- [DIRECTIVE]:
Recast the records from the line containing "Open the settings gears icon under DIST" through the line containing "Click the Spectre" as a numbered list, leaving out any blank lines.
--- START SOURCE MATERIAL ---
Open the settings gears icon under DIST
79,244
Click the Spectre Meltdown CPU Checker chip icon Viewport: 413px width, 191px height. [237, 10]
--- END SOURCE MATERIAL ---
--- START SOURCE MATERIAL ---
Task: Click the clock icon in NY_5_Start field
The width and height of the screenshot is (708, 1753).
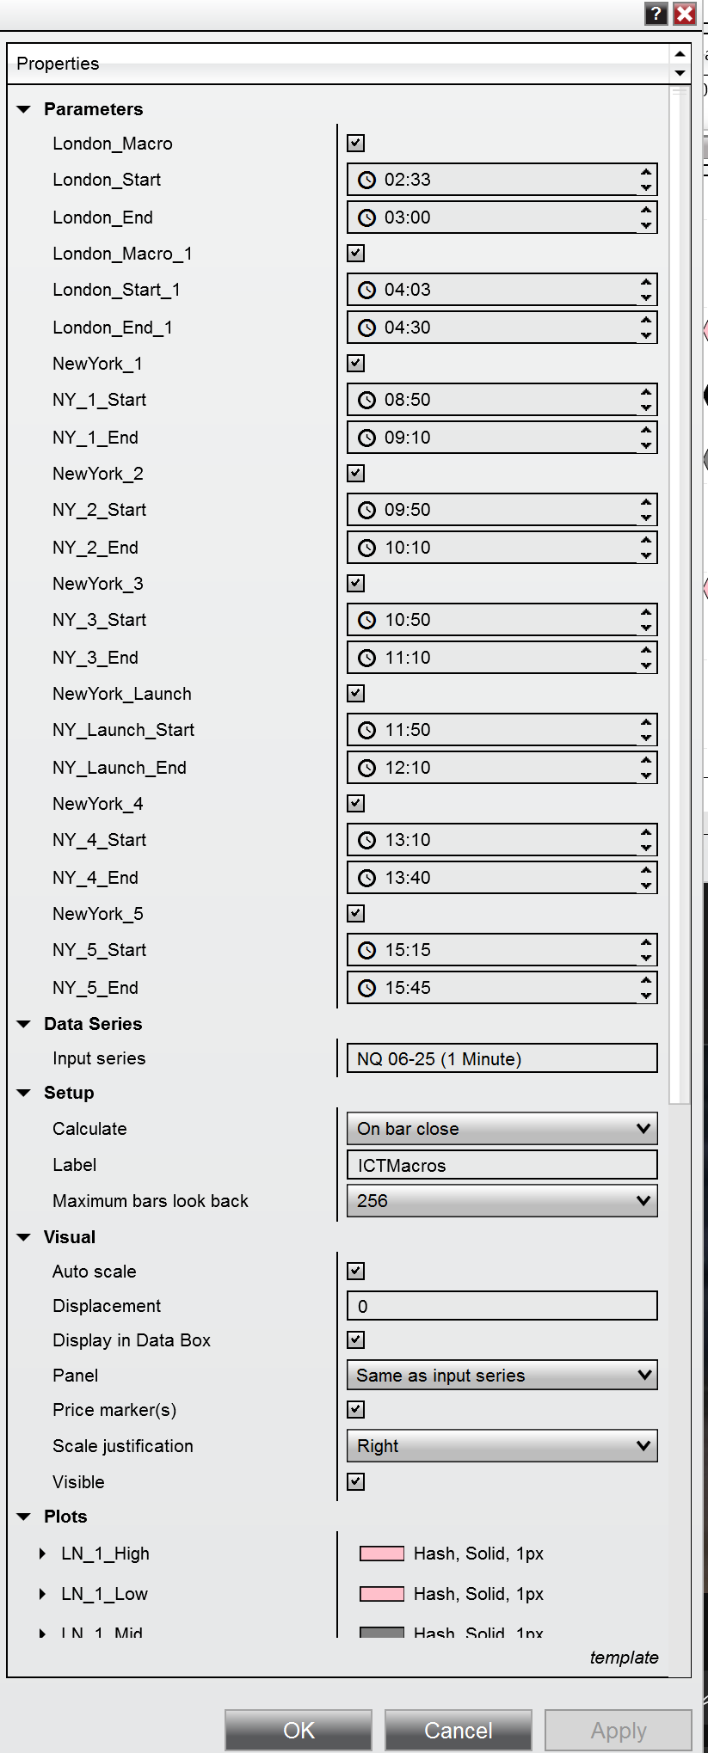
--- END SOURCE MATERIAL ---
- [FULL OUTPUT]:
1. Open the settings gears icon under DIST
2. 79,244
3. Click the Spectre Meltdown CPU Checker chip icon Viewport: 413px width, 191px height. [237, 10]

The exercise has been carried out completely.